The Taipei Economic and Cultural Office in Vancouver has reached a Memorandum of Understanding (MOU) with Yukon’s Department of Highways and Public Works to mutually recognize each other’s driver's licences on October 18, 2024. The agreement took effect immediately upon being signed.
Since Taiwan concluded its first reciprocal driver's licence agreement with Québec in 2008, Taiwan has successfully expanded this partnership to include all 10 Canadian provinces by 2018. Following years of hard work by Taiwanese policymakers and their counterparts in Yukon, the latter is now the 2nd Canadian territory to ink such an agreement. As a tourist hotspot renowned for its Northern Lights, Yukon is home to a thriving hospitality industry that is attracting more and more young adults looking for a unique working holiday and lifestyle experience in Canada’s Far North.

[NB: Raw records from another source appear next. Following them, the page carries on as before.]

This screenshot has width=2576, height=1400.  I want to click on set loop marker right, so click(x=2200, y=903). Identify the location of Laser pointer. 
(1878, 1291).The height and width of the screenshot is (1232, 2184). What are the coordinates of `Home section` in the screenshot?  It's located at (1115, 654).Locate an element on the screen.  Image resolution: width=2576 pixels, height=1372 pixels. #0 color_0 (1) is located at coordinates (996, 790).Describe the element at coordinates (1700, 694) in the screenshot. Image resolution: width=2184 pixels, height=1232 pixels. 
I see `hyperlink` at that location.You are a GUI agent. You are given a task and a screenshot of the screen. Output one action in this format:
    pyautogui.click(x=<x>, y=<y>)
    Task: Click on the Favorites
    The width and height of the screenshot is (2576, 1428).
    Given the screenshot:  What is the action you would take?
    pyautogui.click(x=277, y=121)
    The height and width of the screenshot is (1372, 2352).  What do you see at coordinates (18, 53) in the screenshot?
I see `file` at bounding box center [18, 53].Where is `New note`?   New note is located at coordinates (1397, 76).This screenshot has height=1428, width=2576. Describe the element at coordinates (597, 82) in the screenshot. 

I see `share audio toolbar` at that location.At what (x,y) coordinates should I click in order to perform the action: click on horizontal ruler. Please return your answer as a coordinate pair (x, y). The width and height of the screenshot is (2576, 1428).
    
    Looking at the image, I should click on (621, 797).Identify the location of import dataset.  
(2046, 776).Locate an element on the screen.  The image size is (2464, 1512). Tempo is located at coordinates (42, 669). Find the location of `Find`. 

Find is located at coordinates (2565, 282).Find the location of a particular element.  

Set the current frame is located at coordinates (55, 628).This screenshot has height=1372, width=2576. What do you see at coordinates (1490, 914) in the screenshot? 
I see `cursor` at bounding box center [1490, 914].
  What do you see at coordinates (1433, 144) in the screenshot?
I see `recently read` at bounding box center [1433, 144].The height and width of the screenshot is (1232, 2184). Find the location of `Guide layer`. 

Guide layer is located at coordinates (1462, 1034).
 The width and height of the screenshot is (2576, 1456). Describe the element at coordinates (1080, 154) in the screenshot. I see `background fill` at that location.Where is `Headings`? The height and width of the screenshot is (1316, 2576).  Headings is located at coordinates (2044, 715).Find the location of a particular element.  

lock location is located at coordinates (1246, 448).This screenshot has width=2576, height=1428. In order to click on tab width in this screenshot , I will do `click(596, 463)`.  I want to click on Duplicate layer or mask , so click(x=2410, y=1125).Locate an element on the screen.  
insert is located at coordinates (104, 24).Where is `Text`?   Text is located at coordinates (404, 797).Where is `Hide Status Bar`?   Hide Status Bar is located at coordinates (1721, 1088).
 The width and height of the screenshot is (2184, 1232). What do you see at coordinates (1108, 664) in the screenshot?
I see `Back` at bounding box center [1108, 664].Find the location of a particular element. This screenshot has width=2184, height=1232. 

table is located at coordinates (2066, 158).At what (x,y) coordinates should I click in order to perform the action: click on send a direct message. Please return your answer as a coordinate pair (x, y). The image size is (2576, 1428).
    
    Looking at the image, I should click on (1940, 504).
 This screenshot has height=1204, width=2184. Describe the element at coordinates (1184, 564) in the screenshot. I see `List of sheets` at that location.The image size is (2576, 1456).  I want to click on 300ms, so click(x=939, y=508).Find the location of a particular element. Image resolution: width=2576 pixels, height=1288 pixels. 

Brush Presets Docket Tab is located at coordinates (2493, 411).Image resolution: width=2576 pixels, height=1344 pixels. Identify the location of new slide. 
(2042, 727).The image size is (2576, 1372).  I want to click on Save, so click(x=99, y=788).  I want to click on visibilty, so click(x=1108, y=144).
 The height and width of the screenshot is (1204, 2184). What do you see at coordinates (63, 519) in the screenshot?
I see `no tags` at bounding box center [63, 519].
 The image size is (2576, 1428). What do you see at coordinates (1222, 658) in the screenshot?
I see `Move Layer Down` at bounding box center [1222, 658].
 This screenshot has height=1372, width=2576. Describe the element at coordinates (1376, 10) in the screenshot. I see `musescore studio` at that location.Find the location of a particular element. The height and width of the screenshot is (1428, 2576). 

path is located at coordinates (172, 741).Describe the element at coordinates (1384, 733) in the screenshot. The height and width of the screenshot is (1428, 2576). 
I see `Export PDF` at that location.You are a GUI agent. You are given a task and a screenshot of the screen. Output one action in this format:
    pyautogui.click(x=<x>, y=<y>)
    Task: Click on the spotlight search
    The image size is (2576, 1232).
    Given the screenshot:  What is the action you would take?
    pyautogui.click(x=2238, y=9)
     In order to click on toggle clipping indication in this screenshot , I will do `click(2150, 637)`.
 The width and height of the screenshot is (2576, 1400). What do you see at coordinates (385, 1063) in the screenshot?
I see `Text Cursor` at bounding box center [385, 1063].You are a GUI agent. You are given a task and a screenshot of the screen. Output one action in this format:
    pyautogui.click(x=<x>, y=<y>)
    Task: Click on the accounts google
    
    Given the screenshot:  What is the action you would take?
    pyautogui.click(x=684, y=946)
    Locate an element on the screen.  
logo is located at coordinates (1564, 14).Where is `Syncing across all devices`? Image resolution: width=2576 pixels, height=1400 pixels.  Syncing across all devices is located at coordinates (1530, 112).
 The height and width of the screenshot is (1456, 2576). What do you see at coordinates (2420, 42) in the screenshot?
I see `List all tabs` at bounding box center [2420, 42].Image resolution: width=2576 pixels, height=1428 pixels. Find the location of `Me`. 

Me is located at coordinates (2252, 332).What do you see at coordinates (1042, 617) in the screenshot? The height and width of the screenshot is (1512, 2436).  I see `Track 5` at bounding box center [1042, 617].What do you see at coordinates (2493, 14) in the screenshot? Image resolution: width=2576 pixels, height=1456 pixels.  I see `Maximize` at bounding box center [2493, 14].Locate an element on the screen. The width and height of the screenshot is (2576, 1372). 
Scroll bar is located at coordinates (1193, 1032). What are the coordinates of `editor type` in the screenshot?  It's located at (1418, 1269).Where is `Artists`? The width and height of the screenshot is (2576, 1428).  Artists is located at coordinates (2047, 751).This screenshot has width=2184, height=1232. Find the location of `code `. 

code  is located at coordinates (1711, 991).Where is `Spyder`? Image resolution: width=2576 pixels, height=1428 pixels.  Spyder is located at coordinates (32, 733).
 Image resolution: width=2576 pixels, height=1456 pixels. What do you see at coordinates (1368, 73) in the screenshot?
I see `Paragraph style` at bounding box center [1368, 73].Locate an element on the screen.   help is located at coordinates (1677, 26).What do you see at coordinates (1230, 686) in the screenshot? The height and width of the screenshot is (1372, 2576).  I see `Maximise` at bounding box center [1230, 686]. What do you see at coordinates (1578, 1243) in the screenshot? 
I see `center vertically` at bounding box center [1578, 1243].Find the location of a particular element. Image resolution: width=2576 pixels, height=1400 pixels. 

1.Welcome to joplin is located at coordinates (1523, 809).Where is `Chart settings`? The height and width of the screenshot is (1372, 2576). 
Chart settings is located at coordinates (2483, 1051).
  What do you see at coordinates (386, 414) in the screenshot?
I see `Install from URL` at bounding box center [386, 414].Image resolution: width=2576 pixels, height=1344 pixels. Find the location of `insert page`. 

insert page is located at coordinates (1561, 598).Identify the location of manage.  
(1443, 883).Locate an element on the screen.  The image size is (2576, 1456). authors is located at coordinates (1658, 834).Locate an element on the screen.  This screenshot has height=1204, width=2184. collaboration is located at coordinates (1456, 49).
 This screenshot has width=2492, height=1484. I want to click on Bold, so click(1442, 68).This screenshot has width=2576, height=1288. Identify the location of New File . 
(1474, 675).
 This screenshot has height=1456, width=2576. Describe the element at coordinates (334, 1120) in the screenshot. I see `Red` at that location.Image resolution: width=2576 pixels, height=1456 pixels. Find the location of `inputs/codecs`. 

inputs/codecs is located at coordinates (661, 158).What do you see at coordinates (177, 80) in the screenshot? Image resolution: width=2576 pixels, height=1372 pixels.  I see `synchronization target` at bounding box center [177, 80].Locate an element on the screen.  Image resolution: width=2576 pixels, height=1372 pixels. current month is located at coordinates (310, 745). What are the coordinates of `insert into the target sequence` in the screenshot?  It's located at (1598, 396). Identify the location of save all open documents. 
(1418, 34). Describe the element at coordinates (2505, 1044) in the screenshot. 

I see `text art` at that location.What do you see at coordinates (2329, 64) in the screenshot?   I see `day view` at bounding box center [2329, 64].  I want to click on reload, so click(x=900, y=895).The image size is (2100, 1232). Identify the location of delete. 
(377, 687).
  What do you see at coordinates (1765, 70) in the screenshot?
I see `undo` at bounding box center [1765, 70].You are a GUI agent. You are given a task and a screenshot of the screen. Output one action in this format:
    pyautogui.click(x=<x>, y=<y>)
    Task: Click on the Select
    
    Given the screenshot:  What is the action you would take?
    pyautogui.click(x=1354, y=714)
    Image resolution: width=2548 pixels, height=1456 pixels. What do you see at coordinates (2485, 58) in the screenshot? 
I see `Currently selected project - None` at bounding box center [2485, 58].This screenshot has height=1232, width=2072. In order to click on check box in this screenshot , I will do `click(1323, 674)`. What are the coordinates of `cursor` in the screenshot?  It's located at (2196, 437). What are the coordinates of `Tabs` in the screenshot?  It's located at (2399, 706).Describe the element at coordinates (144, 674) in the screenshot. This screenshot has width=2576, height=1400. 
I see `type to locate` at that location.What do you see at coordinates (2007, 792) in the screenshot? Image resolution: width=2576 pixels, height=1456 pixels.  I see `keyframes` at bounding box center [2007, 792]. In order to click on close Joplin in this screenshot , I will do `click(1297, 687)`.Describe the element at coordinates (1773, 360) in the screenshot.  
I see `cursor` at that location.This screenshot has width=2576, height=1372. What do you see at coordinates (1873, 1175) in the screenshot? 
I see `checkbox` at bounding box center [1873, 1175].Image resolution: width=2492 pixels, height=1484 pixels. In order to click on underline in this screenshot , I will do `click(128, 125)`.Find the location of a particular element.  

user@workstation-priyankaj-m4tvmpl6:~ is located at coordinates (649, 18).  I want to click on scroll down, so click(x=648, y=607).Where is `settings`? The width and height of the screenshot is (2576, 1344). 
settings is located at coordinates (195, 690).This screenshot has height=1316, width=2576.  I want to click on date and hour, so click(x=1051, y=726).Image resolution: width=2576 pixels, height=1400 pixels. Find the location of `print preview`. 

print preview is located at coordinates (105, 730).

According to the terms of the agreement, holders of a Class B, C, D and E driver’s licence issued by Taiwan’s Ministry of Transportation and Communications who are simultaneously residents of Yukon may exchange their licences for the territory’s Class 5 driver’s licences. Conversely, holders of Yukon’s Class 5 driver’s licence who are simultaneously residents of Taiwan may exchange their licence for Taiwan’s Class B driver’s licence. The spirit of mutual reciprocity embodied by this MOU will greatly enhance the mobility of Taiwanese travellers within Yukon, and steer people-to-people ties between Taiwan and Yukon to new heights.